§ Instructions to follow: Please copy out each entry, word for word.

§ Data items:
....................
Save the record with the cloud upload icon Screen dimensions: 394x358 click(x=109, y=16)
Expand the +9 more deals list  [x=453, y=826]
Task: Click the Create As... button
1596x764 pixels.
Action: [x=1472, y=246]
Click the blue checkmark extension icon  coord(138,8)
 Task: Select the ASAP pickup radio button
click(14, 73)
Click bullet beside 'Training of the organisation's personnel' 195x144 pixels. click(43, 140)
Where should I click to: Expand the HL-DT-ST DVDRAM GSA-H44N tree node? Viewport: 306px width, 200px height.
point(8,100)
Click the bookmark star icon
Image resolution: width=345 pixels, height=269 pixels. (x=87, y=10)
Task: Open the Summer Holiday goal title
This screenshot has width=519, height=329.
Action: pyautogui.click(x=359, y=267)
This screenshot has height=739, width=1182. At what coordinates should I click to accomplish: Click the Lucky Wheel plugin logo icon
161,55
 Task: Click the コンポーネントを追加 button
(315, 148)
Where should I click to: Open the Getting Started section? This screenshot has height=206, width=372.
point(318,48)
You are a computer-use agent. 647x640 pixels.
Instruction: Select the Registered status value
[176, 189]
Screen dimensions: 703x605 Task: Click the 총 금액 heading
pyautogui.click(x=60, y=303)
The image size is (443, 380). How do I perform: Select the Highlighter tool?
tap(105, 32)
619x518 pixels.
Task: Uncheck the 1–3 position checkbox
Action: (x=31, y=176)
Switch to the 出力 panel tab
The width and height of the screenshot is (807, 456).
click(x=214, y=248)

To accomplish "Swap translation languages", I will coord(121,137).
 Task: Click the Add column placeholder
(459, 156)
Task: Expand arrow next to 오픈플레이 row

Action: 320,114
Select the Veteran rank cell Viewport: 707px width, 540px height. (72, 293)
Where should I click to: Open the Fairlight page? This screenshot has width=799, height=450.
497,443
....................
§ Written solution:
Save the record with the cloud upload icon Screen dimensions: 394x358 click(x=109, y=16)
Expand the +9 more deals list  [x=453, y=826]
Task: Click the Create As... button
1596x764 pixels.
Action: [x=1472, y=246]
Click the blue checkmark extension icon  coord(138,8)
 Task: Select the ASAP pickup radio button
click(14, 73)
Click bullet beside 'Training of the organisation's personnel' 195x144 pixels. click(43, 140)
Where should I click to: Expand the HL-DT-ST DVDRAM GSA-H44N tree node? Viewport: 306px width, 200px height.
point(8,100)
Click the bookmark star icon
Image resolution: width=345 pixels, height=269 pixels. (x=87, y=10)
Task: Open the Summer Holiday goal title
This screenshot has width=519, height=329.
Action: pyautogui.click(x=359, y=267)
This screenshot has height=739, width=1182. At what coordinates should I click to accomplish: Click the Lucky Wheel plugin logo icon
161,55
 Task: Click the コンポーネントを追加 button
(315, 148)
Where should I click to: Open the Getting Started section? This screenshot has height=206, width=372.
point(318,48)
You are a computer-use agent. 647x640 pixels.
Instruction: Select the Registered status value
[176, 189]
Screen dimensions: 703x605 Task: Click the 총 금액 heading
pyautogui.click(x=60, y=303)
The image size is (443, 380). How do I perform: Select the Highlighter tool?
tap(105, 32)
619x518 pixels.
Task: Uncheck the 1–3 position checkbox
Action: (x=31, y=176)
Switch to the 出力 panel tab
The width and height of the screenshot is (807, 456).
click(x=214, y=248)

To accomplish "Swap translation languages", I will coord(121,137).
 Task: Click the Add column placeholder
(459, 156)
Task: Expand arrow next to 오픈플레이 row

Action: 320,114
Select the Veteran rank cell Viewport: 707px width, 540px height. (72, 293)
Where should I click to: Open the Fairlight page? This screenshot has width=799, height=450.
497,443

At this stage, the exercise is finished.